--- TASK OBJECTIVE ---
Where a line holds the word "will", copy it from the records.

Stored data entries
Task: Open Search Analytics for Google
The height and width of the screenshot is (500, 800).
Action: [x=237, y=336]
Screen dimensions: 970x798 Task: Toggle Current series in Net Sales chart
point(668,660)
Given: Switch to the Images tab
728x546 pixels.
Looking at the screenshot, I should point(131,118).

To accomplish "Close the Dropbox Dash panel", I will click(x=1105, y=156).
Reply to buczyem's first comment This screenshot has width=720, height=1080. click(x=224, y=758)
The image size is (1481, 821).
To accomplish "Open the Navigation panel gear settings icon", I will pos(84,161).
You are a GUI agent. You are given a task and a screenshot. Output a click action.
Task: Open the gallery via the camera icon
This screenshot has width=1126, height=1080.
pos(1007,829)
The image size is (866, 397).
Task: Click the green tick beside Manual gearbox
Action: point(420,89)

--- SOLUTION FOR THIS TASK ---
To accomplish "Close the Dropbox Dash panel", I will click(x=1105, y=156).
To accomplish "Open the Navigation panel gear settings icon", I will pos(84,161).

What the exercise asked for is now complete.